■ Stated problem
Switch "Twitter" to "Facebook" everywhere it occurs in the material below, and reproduce the rest without any change.

** begin Material for this task **

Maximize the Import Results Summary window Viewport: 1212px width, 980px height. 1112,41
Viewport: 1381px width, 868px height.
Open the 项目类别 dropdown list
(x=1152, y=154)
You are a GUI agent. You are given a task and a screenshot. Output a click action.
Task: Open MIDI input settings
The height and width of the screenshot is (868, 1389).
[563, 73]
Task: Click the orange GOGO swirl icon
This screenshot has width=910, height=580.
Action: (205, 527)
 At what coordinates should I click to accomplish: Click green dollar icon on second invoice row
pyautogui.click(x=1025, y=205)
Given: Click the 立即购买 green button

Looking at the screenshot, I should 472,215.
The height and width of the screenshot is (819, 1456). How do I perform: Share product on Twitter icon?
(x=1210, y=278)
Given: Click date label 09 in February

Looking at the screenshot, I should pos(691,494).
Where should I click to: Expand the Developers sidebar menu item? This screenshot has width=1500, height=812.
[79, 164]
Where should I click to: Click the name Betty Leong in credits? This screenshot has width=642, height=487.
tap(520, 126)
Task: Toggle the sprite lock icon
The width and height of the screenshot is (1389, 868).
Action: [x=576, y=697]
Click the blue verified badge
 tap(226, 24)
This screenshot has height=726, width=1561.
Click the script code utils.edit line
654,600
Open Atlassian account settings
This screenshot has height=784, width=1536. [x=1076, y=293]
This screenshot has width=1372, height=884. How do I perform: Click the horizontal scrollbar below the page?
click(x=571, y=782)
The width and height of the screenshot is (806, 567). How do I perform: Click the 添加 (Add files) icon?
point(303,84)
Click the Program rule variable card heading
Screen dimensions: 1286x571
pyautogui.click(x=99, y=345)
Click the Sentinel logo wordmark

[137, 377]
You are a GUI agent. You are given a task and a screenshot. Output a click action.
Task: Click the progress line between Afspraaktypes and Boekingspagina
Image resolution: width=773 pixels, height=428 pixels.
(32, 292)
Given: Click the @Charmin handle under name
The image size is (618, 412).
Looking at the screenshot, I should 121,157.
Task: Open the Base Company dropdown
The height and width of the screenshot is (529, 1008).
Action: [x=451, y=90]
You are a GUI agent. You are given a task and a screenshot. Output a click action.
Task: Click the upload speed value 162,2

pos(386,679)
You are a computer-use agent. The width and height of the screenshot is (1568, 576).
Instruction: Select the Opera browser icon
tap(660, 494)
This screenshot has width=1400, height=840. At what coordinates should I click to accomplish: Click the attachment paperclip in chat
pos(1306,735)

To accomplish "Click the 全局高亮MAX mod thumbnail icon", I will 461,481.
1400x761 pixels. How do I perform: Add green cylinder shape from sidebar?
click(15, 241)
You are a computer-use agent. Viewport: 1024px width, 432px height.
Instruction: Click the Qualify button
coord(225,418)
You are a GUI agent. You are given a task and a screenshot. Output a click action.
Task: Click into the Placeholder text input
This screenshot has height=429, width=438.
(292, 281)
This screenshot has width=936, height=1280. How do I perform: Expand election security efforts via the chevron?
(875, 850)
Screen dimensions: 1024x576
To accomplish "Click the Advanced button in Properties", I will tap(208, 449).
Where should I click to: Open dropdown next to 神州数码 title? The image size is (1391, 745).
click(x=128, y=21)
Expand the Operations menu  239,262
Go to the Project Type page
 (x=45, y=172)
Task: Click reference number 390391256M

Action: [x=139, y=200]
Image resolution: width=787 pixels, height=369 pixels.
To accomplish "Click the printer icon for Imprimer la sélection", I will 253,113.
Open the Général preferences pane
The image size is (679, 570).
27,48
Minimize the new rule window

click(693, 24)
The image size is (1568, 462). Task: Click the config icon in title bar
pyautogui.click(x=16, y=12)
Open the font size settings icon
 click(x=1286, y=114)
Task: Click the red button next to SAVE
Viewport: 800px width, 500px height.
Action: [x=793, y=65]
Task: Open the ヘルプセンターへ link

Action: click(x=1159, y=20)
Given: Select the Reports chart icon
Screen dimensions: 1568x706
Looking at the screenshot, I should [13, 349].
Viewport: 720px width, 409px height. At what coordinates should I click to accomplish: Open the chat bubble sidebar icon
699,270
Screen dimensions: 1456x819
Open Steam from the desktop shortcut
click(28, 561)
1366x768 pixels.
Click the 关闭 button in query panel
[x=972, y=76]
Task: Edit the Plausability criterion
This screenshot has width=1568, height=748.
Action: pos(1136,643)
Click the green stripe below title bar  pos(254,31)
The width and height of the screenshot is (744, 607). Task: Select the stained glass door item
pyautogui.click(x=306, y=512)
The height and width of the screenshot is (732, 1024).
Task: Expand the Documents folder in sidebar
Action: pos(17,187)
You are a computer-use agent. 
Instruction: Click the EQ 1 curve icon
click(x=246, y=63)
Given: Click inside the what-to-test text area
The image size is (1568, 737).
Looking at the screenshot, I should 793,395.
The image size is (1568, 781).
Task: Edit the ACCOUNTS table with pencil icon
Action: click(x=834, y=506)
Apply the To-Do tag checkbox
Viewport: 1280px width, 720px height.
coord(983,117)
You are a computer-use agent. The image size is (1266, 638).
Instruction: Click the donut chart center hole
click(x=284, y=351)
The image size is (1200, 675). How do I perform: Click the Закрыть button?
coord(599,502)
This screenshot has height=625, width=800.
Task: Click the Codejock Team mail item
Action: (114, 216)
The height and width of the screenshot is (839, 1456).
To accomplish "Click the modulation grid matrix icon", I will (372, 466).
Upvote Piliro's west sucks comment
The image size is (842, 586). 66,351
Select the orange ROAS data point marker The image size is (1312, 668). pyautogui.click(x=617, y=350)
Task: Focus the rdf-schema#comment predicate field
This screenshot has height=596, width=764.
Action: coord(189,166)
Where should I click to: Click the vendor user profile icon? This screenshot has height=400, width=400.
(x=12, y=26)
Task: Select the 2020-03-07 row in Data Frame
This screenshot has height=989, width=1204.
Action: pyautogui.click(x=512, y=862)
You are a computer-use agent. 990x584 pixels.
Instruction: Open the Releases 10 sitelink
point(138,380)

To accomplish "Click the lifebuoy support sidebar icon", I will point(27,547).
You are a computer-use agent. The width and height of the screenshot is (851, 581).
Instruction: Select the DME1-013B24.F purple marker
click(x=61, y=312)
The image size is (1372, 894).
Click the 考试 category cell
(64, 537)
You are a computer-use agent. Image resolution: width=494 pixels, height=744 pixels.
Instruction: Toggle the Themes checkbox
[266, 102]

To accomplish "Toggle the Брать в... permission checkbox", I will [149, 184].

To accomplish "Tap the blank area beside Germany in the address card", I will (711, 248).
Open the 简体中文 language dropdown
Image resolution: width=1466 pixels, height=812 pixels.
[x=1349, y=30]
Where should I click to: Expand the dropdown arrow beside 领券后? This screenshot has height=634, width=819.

** end Material for this task **

■ Response
Maximize the Import Results Summary window Viewport: 1212px width, 980px height. 1112,41
Viewport: 1381px width, 868px height.
Open the 项目类别 dropdown list
(x=1152, y=154)
You are a GUI agent. You are given a task and a screenshot. Output a click action.
Task: Open MIDI input settings
The height and width of the screenshot is (868, 1389).
[563, 73]
Task: Click the orange GOGO swirl icon
This screenshot has width=910, height=580.
Action: (205, 527)
 At what coordinates should I click to accomplish: Click green dollar icon on second invoice row
pyautogui.click(x=1025, y=205)
Given: Click the 立即购买 green button

Looking at the screenshot, I should 472,215.
The height and width of the screenshot is (819, 1456). How do I perform: Share product on Facebook icon?
(x=1210, y=278)
Given: Click date label 09 in February

Looking at the screenshot, I should pos(691,494).
Where should I click to: Expand the Developers sidebar menu item? This screenshot has width=1500, height=812.
[79, 164]
Where should I click to: Click the name Betty Leong in credits? This screenshot has width=642, height=487.
tap(520, 126)
Task: Toggle the sprite lock icon
The width and height of the screenshot is (1389, 868).
Action: [x=576, y=697]
Click the blue verified badge
 tap(226, 24)
This screenshot has height=726, width=1561.
Click the script code utils.edit line
654,600
Open Atlassian account settings
This screenshot has height=784, width=1536. [x=1076, y=293]
This screenshot has width=1372, height=884. How do I perform: Click the horizontal scrollbar below the page?
click(x=571, y=782)
The width and height of the screenshot is (806, 567). How do I perform: Click the 添加 (Add files) icon?
point(303,84)
Click the Program rule variable card heading
Screen dimensions: 1286x571
pyautogui.click(x=99, y=345)
Click the Sentinel logo wordmark

[137, 377]
You are a GUI agent. You are given a task and a screenshot. Output a click action.
Task: Click the progress line between Afspraaktypes and Boekingspagina
Image resolution: width=773 pixels, height=428 pixels.
(32, 292)
Given: Click the @Charmin handle under name
The image size is (618, 412).
Looking at the screenshot, I should 121,157.
Task: Open the Base Company dropdown
The height and width of the screenshot is (529, 1008).
Action: [x=451, y=90]
You are a GUI agent. You are given a task and a screenshot. Output a click action.
Task: Click the upload speed value 162,2

pos(386,679)
You are a computer-use agent. The width and height of the screenshot is (1568, 576).
Instruction: Select the Opera browser icon
tap(660, 494)
This screenshot has width=1400, height=840. At what coordinates should I click to accomplish: Click the attachment paperclip in chat
pos(1306,735)

To accomplish "Click the 全局高亮MAX mod thumbnail icon", I will 461,481.
1400x761 pixels. How do I perform: Add green cylinder shape from sidebar?
click(15, 241)
You are a computer-use agent. Viewport: 1024px width, 432px height.
Instruction: Click the Qualify button
coord(225,418)
You are a GUI agent. You are given a task and a screenshot. Output a click action.
Task: Click into the Placeholder text input
This screenshot has height=429, width=438.
(292, 281)
This screenshot has width=936, height=1280. How do I perform: Expand election security efforts via the chevron?
(875, 850)
Screen dimensions: 1024x576
To accomplish "Click the Advanced button in Properties", I will tap(208, 449).
Where should I click to: Open dropdown next to 神州数码 title? The image size is (1391, 745).
click(x=128, y=21)
Expand the Operations menu  239,262
Go to the Project Type page
 (x=45, y=172)
Task: Click reference number 390391256M

Action: [x=139, y=200]
Image resolution: width=787 pixels, height=369 pixels.
To accomplish "Click the printer icon for Imprimer la sélection", I will 253,113.
Open the Général preferences pane
The image size is (679, 570).
27,48
Minimize the new rule window

click(693, 24)
The image size is (1568, 462). Task: Click the config icon in title bar
pyautogui.click(x=16, y=12)
Open the font size settings icon
 click(x=1286, y=114)
Task: Click the red button next to SAVE
Viewport: 800px width, 500px height.
Action: [x=793, y=65]
Task: Open the ヘルプセンターへ link

Action: click(x=1159, y=20)
Given: Select the Reports chart icon
Screen dimensions: 1568x706
Looking at the screenshot, I should [13, 349].
Viewport: 720px width, 409px height. At what coordinates should I click to accomplish: Open the chat bubble sidebar icon
699,270
Screen dimensions: 1456x819
Open Steam from the desktop shortcut
click(28, 561)
1366x768 pixels.
Click the 关闭 button in query panel
[x=972, y=76]
Task: Edit the Plausability criterion
This screenshot has width=1568, height=748.
Action: pos(1136,643)
Click the green stripe below title bar  pos(254,31)
The width and height of the screenshot is (744, 607). Task: Select the stained glass door item
pyautogui.click(x=306, y=512)
The height and width of the screenshot is (732, 1024).
Task: Expand the Documents folder in sidebar
Action: pos(17,187)
You are a computer-use agent. 
Instruction: Click the EQ 1 curve icon
click(x=246, y=63)
Given: Click inside the what-to-test text area
The image size is (1568, 737).
Looking at the screenshot, I should 793,395.
The image size is (1568, 781).
Task: Edit the ACCOUNTS table with pencil icon
Action: click(x=834, y=506)
Apply the To-Do tag checkbox
Viewport: 1280px width, 720px height.
coord(983,117)
You are a computer-use agent. The image size is (1266, 638).
Instruction: Click the donut chart center hole
click(x=284, y=351)
The image size is (1200, 675). How do I perform: Click the Закрыть button?
coord(599,502)
This screenshot has height=625, width=800.
Task: Click the Codejock Team mail item
Action: (114, 216)
The height and width of the screenshot is (839, 1456).
To accomplish "Click the modulation grid matrix icon", I will (372, 466).
Upvote Piliro's west sucks comment
The image size is (842, 586). 66,351
Select the orange ROAS data point marker The image size is (1312, 668). pyautogui.click(x=617, y=350)
Task: Focus the rdf-schema#comment predicate field
This screenshot has height=596, width=764.
Action: coord(189,166)
Where should I click to: Click the vendor user profile icon? This screenshot has height=400, width=400.
(x=12, y=26)
Task: Select the 2020-03-07 row in Data Frame
This screenshot has height=989, width=1204.
Action: pyautogui.click(x=512, y=862)
You are a computer-use agent. 990x584 pixels.
Instruction: Open the Releases 10 sitelink
point(138,380)

To accomplish "Click the lifebuoy support sidebar icon", I will point(27,547).
You are a computer-use agent. The width and height of the screenshot is (851, 581).
Instruction: Select the DME1-013B24.F purple marker
click(x=61, y=312)
The image size is (1372, 894).
Click the 考试 category cell
(64, 537)
You are a computer-use agent. Image resolution: width=494 pixels, height=744 pixels.
Instruction: Toggle the Themes checkbox
[266, 102]

To accomplish "Toggle the Брать в... permission checkbox", I will [149, 184].

To accomplish "Tap the blank area beside Germany in the address card", I will (711, 248).
Open the 简体中文 language dropdown
Image resolution: width=1466 pixels, height=812 pixels.
[x=1349, y=30]
Where should I click to: Expand the dropdown arrow beside 领券后? This screenshot has height=634, width=819.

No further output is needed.